Книги

Филлис

22
18
20
22
24
26
28
30

— Я знаю ваш адрес, — сказал Гришев. — Буду через полчаса.

Когда он приехал, я брился. Вышел на звонок из ванной с намыленным лицом, отворил дверь и пошел в ванную добриваться, оставив открытой дверь, чтобы видеть гостя в зеркале.

Сняв шляпу и пальто, он ходил взад-вперед по комнате, разглядывал следы разгрома. Я, конечно, попытался кое-как навести порядок, прибраться и почиститься; но все мои усилия к заметным результатам не привели. В зеркале я видел, как Гришев остановился, поднял с полу разорванную картину и стал ее рассматривать. Затем он занялся массивным креслом с порванной обивкой. И когда я, наконец, вышел из ванной, чисто выбритый и готовый вступить в контакт с окружающим миром, Гришев стоял посреди гостиной и разглядывал все вокруг.

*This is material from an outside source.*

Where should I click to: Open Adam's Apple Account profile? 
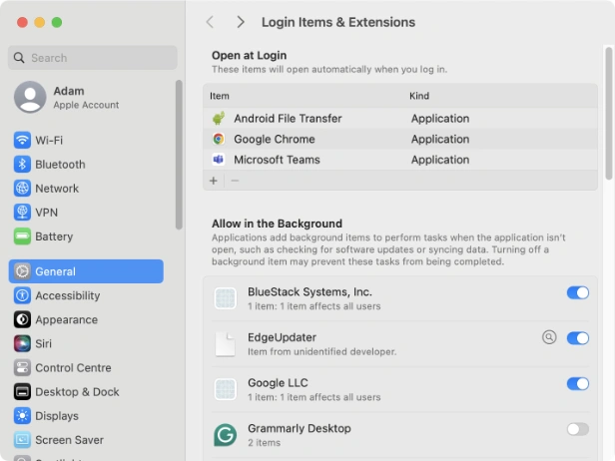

— Я не всегда живу в такой обстановке, — заметил я, ставя кофе и открывая банку хорошо замороженного апельсинового сока. — Лишь время от времени.

— Понимаю, что не всегда, — торжественно заявил Гришев. — Так кто же вас навестил?

— Не знаю. Может быть, тот же сумасшедший, что убил Анну Гольдмарк.

— А что он искал?

— Сто пятьдесят тысяч долларов.

— Ну-ну! И нашел?

Были минуты, когда Гришев представлялся мне вполне терпимым в общении: иначе говоря, были минуты, когда я превозмогал воспитанную во мне неприязнь к тому, кем он был и что защищал, и мог оценивать его своеобразное чувство юмора. Впрочем, я не уверен, что оно у него было. Его, скорее всего, тренировали не давать волю смеху. Конечно, он то и дело улыбался, но как бы заранее знал, зачем он это делает, и мне казалось, что он говорит сам себе: «А вот теперь наступил момент, когда вам, Дмитрию Гришеву, надлежит улыбнуться». Естественно, такое предположение могло быть лишь плодом предубеждения, а преодолеть предубеждение очень и очень нелегко. Однако мне всегда было видно, когда Гришев превозмогает себя и пытается быть приятным в общении. И когда я сказал ему, что денег этих визитеры не нашли, он позволил себе слегка улыбнуться и осведомился, всегда ли я держу при себе такие суммы денег.

— Не всегда, — признался я.

— Страна у вас, конечно, богатая, — сказал Гришев, — но даже в нашей стране, если бы в ее распоряжении было десять мирных лет для создания надлежащей экономической структуры и она бы стала намного богаче вашей, полицейским столько бы не платили.

— Меня попытались подкупить, Гришев, — объяснил я. — Сюда явились двое нелепых мужчин и вручили мне в качестве взятки сто пятьдесят тысяч долларов.

Гришев вздернул брови.

— А взятка-то крупновата. Так что же им было нужно?

— Им нужен Хортон и его атомная бомба.

— Но в вашем распоряжении нет ни Хортона, ни атомной бомбы.

— Взятка эта представляла собой своеобразный задаток. Символ доверия. По их мнению, сто пятьдесят тысяч долларов создают атмосферу доверия независимости от обстоятельств. Затем они каким-то образом пришли к выводу, что я не собираюсь воспользоваться этими деньгами и, следовательно, вышел из доверия. Вот почему они пришли сюда, чтобы забрать деньги назад. У меня до сих пор не было возможности привести все в порядок. Для вас, конечно, это внешний признак загнивания капитализма. Но, не найдя денег, они решили заявить о себе, убив Анну Гольдмарк.

Я поставил на стол два стакана апельсинового сока и принялся поджаривать тосты. Гришев не нуждался в особом приглашении и, выпив стакан до дна, заметил, что у нас очень хорош замороженный апельсиновый сок.

— Не думаю, — сказал я. — По-моему, это лишь бледная копия настоящего продукта.